ICRISAT’s new dataset changes that equation. Developed for the 2024- 25 agricultural year, the map uses 10-metre resolution Sentinel-2 satellite imagery, analysed through dense timeseries data and validated with field observations. By tracking seasonal crop behaviour over time, researchers were able to differentiate irrigated and rainfed croplands with far greater precision than previously possible. The work builds on ICRISAT’s earlier regional mapping efforts in South Asia, which relied on coarser Landsat-8 (30 m) and MODIS (250 m) datasets. According to ICRISAT Director General Dr Himanshu Pathak, the timing of the map is especially significant. “As India moves steadily towards sustainable water use under initiatives like the National Water Mission and More Crop Per Drop, agricultural water budgeting is becoming unavoidable,” he said. “This map provides decision-makers with a robust evidence base to guide policy and investment.”

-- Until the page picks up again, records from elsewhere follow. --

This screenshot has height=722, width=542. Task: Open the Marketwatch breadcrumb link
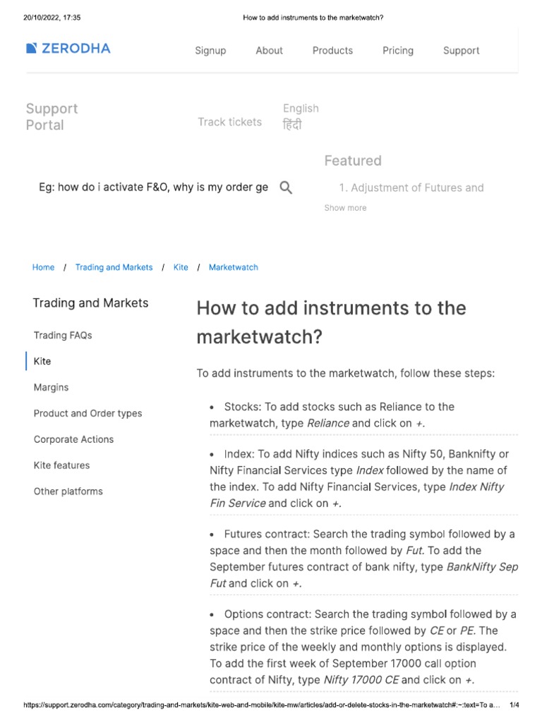(x=233, y=267)
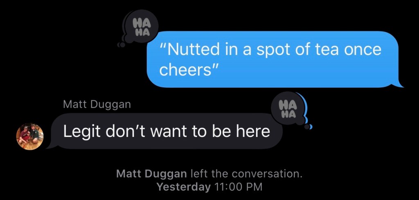Click the '11:00 PM' time text

[239, 187]
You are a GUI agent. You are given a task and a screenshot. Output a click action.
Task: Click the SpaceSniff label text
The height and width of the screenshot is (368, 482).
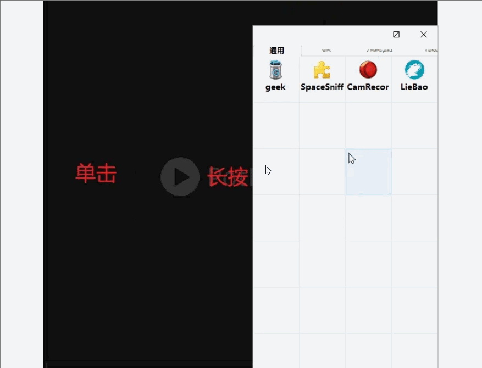tap(322, 87)
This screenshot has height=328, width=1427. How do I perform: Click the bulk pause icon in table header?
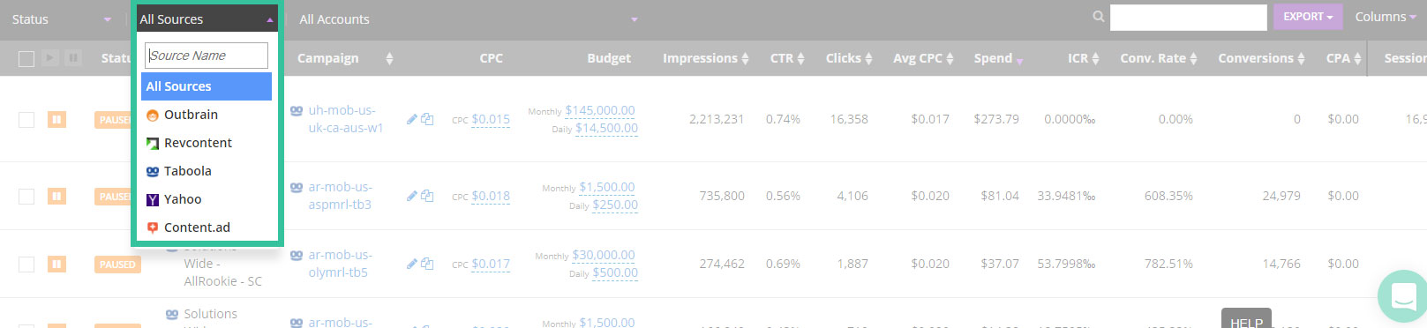click(73, 58)
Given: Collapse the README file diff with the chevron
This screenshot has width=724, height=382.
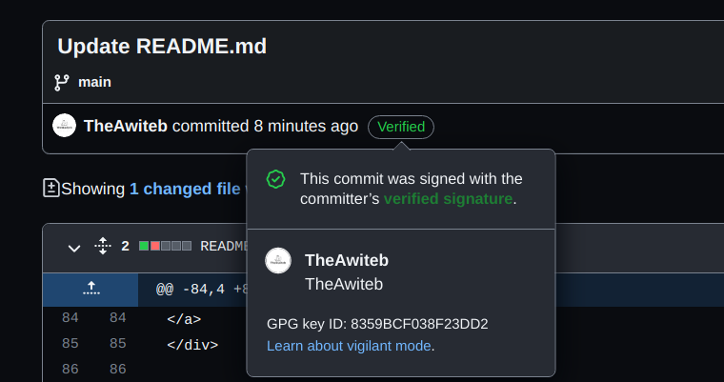Looking at the screenshot, I should 74,248.
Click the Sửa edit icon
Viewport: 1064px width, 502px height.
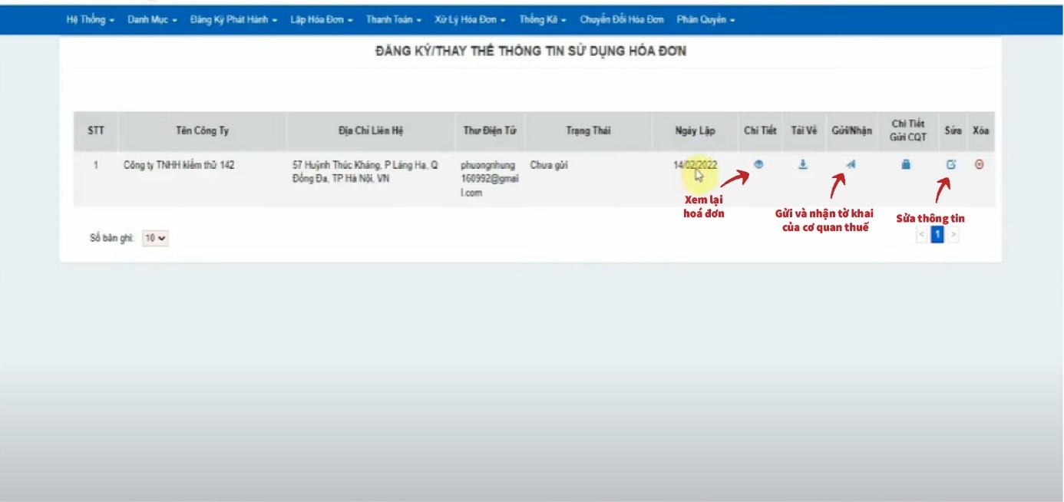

Accuracy is a key strength of the dataset. ICRISAT estimates around 90 percent accuracy in cropland mapping and nearly 70 percent accuracy in distinguishing irrigated from rainfed areas - a notable achievement given India’s fragmented landholdings and varied farming systems. The fine spatial resolution also captures transitional zones and mixed practices that are typically invisible in nationallevel datasets.
For policymakers and planners, the implications are far-reaching. Dr Stanford Blade, Deputy Director General - Research & Innovation at ICRISAT, noted that the dataset can support decision-making at multiple governance levels. “From village panchayats to central ministries, this map helps stakeholders better understand India’s semi-arid and irrigated landscapes and design targeted strategies to improve wateruse efficiency,” he said.
Equally important is accessibility. Rather than confining the dataset to specialists, ICRISAT has made the maps available through a userfriendly Google Earth Engine application. Users can explore district-level maps, view class-wise statistics and interact with the data without advanced geospatial expertise - a move that significantly broadens its potential impact.
Dr Muralikrishna Gumma, Principal Scientist for Geospatial and Big Data Sciences at ICRISAT, emphasised the dataset’s analytical value. “It offers a stronger foundation for water budgeting, drought and risk monitoring, crop planning and yield modelling,” he said. “Agencies can track changes in irrigated areas, identify vulnerable rainfed regions and design interventions that reflect on-ground realities.”
As climate extremes intensify and competition for water grows sharper, India’s agricultural future will depend increasingly on precise, actionable data. ICRISAT’s high-resolution cropland map does not merely chart fields on a screen - it provides a practical tool for building resilience, improving efficiency and grounding agricultural policy in evidence rather than approximation.